### Input data
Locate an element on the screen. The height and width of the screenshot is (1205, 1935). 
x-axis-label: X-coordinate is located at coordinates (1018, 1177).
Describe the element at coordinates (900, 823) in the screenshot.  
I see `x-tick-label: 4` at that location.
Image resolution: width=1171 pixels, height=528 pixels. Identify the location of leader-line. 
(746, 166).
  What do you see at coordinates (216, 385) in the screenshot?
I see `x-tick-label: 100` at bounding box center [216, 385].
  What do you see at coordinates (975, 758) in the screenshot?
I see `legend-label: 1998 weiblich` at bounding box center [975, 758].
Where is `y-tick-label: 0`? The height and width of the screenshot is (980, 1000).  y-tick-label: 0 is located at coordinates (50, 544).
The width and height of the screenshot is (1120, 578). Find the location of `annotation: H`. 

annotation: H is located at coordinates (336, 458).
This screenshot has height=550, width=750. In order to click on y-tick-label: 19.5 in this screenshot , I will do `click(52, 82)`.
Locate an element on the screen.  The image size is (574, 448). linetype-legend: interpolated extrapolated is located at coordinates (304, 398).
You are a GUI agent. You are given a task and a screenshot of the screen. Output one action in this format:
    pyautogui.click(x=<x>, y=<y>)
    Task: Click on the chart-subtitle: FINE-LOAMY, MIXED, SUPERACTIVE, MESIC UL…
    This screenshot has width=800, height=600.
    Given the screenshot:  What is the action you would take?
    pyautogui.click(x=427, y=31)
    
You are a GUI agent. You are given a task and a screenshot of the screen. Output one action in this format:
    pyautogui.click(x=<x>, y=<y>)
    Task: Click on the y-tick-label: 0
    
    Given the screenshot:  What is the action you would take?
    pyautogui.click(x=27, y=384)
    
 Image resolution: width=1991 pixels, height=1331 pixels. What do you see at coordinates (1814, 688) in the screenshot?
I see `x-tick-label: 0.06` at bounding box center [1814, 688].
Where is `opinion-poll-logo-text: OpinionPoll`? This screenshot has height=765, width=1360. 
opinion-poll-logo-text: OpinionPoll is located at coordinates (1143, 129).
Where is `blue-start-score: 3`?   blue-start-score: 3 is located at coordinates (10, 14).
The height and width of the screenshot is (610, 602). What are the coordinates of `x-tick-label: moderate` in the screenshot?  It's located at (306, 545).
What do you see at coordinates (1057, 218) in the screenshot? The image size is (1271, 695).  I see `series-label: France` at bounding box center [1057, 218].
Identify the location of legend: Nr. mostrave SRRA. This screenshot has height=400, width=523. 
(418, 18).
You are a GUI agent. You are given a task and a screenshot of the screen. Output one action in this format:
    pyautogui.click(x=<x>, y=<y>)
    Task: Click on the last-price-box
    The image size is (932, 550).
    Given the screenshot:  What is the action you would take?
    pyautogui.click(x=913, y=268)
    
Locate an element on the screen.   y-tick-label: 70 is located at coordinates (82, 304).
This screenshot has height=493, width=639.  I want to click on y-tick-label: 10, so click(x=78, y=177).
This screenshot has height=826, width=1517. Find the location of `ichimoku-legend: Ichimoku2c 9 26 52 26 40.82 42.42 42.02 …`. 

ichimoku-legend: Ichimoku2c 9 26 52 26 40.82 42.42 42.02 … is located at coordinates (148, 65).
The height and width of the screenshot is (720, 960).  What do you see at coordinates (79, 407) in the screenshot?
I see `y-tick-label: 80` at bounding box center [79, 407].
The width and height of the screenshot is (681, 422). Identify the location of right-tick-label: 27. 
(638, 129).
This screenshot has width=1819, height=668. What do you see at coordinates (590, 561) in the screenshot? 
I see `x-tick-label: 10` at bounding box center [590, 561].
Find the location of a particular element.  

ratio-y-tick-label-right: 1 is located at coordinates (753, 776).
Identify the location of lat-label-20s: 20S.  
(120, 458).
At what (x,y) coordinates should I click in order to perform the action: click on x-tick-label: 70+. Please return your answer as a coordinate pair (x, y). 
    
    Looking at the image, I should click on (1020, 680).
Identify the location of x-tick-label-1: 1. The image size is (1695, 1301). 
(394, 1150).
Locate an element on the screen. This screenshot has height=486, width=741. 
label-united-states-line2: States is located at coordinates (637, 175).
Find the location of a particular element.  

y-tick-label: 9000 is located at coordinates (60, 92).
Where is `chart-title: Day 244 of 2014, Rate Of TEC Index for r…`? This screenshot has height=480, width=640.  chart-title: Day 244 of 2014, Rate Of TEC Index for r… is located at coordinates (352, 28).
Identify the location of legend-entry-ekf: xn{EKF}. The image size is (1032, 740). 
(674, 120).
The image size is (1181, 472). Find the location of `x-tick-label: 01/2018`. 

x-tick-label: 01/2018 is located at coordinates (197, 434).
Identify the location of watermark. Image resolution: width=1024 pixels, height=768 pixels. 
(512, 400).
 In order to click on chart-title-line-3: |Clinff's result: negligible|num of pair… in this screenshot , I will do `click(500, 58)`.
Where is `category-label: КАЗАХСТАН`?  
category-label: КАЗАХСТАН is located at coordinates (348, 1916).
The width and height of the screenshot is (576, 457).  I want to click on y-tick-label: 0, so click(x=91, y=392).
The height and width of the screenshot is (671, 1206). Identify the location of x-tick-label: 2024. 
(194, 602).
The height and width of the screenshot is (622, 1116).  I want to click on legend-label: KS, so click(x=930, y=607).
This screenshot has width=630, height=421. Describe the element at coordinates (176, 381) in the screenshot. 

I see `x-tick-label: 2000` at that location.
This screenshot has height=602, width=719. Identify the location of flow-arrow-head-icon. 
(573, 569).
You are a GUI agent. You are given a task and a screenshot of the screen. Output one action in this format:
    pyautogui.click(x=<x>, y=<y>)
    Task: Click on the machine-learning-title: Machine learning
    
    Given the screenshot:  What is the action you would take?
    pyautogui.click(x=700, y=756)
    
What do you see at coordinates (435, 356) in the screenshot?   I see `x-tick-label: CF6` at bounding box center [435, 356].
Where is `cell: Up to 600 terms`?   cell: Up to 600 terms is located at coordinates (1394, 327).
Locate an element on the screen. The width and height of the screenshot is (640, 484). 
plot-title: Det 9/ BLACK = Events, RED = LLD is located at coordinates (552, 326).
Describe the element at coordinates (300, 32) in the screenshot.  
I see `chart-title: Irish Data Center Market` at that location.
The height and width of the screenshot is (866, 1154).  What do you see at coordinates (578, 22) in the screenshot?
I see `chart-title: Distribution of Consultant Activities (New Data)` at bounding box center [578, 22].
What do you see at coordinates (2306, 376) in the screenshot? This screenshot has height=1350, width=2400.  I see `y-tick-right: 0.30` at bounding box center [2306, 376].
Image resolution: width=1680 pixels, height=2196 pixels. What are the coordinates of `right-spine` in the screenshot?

### Exercise description
Update the material above by replacing each occurrence of "Locate an element" with "Find a UI element", and leave everything else unchanged.

### Your response
Find a UI element on the screen. The height and width of the screenshot is (1205, 1935). 
x-axis-label: X-coordinate is located at coordinates (1018, 1177).
Describe the element at coordinates (900, 823) in the screenshot.  
I see `x-tick-label: 4` at that location.
Image resolution: width=1171 pixels, height=528 pixels. Identify the location of leader-line. 
(746, 166).
  What do you see at coordinates (216, 385) in the screenshot?
I see `x-tick-label: 100` at bounding box center [216, 385].
  What do you see at coordinates (975, 758) in the screenshot?
I see `legend-label: 1998 weiblich` at bounding box center [975, 758].
Where is `y-tick-label: 0`? The height and width of the screenshot is (980, 1000).  y-tick-label: 0 is located at coordinates (50, 544).
The width and height of the screenshot is (1120, 578). Find the location of `annotation: H`. 

annotation: H is located at coordinates (336, 458).
This screenshot has height=550, width=750. In order to click on y-tick-label: 19.5 in this screenshot , I will do `click(52, 82)`.
Find a UI element on the screen.  The image size is (574, 448). linetype-legend: interpolated extrapolated is located at coordinates (304, 398).
You are a GUI agent. You are given a task and a screenshot of the screen. Output one action in this format:
    pyautogui.click(x=<x>, y=<y>)
    Task: Click on the chart-subtitle: FINE-LOAMY, MIXED, SUPERACTIVE, MESIC UL…
    This screenshot has width=800, height=600.
    Given the screenshot:  What is the action you would take?
    pyautogui.click(x=427, y=31)
    
You are a GUI agent. You are given a task and a screenshot of the screen. Output one action in this format:
    pyautogui.click(x=<x>, y=<y>)
    Task: Click on the y-tick-label: 0
    
    Given the screenshot:  What is the action you would take?
    pyautogui.click(x=27, y=384)
    
 Image resolution: width=1991 pixels, height=1331 pixels. What do you see at coordinates (1814, 688) in the screenshot?
I see `x-tick-label: 0.06` at bounding box center [1814, 688].
Where is `opinion-poll-logo-text: OpinionPoll`? This screenshot has height=765, width=1360. 
opinion-poll-logo-text: OpinionPoll is located at coordinates (1143, 129).
Where is `blue-start-score: 3`?   blue-start-score: 3 is located at coordinates (10, 14).
The height and width of the screenshot is (610, 602). What are the coordinates of `x-tick-label: moderate` in the screenshot?  It's located at (306, 545).
What do you see at coordinates (1057, 218) in the screenshot? The image size is (1271, 695).  I see `series-label: France` at bounding box center [1057, 218].
Identify the location of legend: Nr. mostrave SRRA. This screenshot has height=400, width=523. 
(418, 18).
You are a GUI agent. You are given a task and a screenshot of the screen. Output one action in this format:
    pyautogui.click(x=<x>, y=<y>)
    Task: Click on the last-price-box
    The image size is (932, 550).
    Given the screenshot:  What is the action you would take?
    pyautogui.click(x=913, y=268)
    
Find a UI element on the screen.   y-tick-label: 70 is located at coordinates (82, 304).
This screenshot has height=493, width=639.  I want to click on y-tick-label: 10, so click(x=78, y=177).
This screenshot has height=826, width=1517. Find the location of `ichimoku-legend: Ichimoku2c 9 26 52 26 40.82 42.42 42.02 …`. 

ichimoku-legend: Ichimoku2c 9 26 52 26 40.82 42.42 42.02 … is located at coordinates (148, 65).
The height and width of the screenshot is (720, 960).  What do you see at coordinates (79, 407) in the screenshot?
I see `y-tick-label: 80` at bounding box center [79, 407].
The width and height of the screenshot is (681, 422). Identify the location of right-tick-label: 27. 
(638, 129).
This screenshot has width=1819, height=668. What do you see at coordinates (590, 561) in the screenshot? 
I see `x-tick-label: 10` at bounding box center [590, 561].
Find the location of a particular element.  

ratio-y-tick-label-right: 1 is located at coordinates (753, 776).
Identify the location of lat-label-20s: 20S.  
(120, 458).
At what (x,y) coordinates should I click in order to perform the action: click on x-tick-label: 70+. Please return your answer as a coordinate pair (x, y). 
    
    Looking at the image, I should click on (1020, 680).
Identify the location of x-tick-label-1: 1. The image size is (1695, 1301). 
(394, 1150).
Find a UI element on the screen. This screenshot has height=486, width=741. 
label-united-states-line2: States is located at coordinates (637, 175).
Find the location of a particular element.  

y-tick-label: 9000 is located at coordinates (60, 92).
Where is `chart-title: Day 244 of 2014, Rate Of TEC Index for r…`? This screenshot has height=480, width=640.  chart-title: Day 244 of 2014, Rate Of TEC Index for r… is located at coordinates (352, 28).
Identify the location of legend-entry-ekf: xn{EKF}. The image size is (1032, 740). 
(674, 120).
The image size is (1181, 472). Find the location of `x-tick-label: 01/2018`. 

x-tick-label: 01/2018 is located at coordinates (197, 434).
Identify the location of watermark. Image resolution: width=1024 pixels, height=768 pixels. 
(512, 400).
 In order to click on chart-title-line-3: |Clinff's result: negligible|num of pair… in this screenshot , I will do `click(500, 58)`.
Where is `category-label: КАЗАХСТАН`?  
category-label: КАЗАХСТАН is located at coordinates (348, 1916).
The width and height of the screenshot is (576, 457).  I want to click on y-tick-label: 0, so click(x=91, y=392).
The height and width of the screenshot is (671, 1206). Identify the location of x-tick-label: 2024. 
(194, 602).
The height and width of the screenshot is (622, 1116).  I want to click on legend-label: KS, so click(x=930, y=607).
This screenshot has width=630, height=421. Describe the element at coordinates (176, 381) in the screenshot. 

I see `x-tick-label: 2000` at that location.
This screenshot has height=602, width=719. Identify the location of flow-arrow-head-icon. 
(573, 569).
You are a GUI agent. You are given a task and a screenshot of the screen. Output one action in this format:
    pyautogui.click(x=<x>, y=<y>)
    Task: Click on the machine-learning-title: Machine learning
    
    Given the screenshot:  What is the action you would take?
    pyautogui.click(x=700, y=756)
    
What do you see at coordinates (435, 356) in the screenshot?   I see `x-tick-label: CF6` at bounding box center [435, 356].
Where is `cell: Up to 600 terms`?   cell: Up to 600 terms is located at coordinates (1394, 327).
Find a UI element on the screen. The width and height of the screenshot is (640, 484). 
plot-title: Det 9/ BLACK = Events, RED = LLD is located at coordinates (552, 326).
Describe the element at coordinates (300, 32) in the screenshot.  
I see `chart-title: Irish Data Center Market` at that location.
The height and width of the screenshot is (866, 1154).  What do you see at coordinates (578, 22) in the screenshot?
I see `chart-title: Distribution of Consultant Activities (New Data)` at bounding box center [578, 22].
What do you see at coordinates (2306, 376) in the screenshot? This screenshot has height=1350, width=2400.  I see `y-tick-right: 0.30` at bounding box center [2306, 376].
Image resolution: width=1680 pixels, height=2196 pixels. What are the coordinates of `right-spine` in the screenshot?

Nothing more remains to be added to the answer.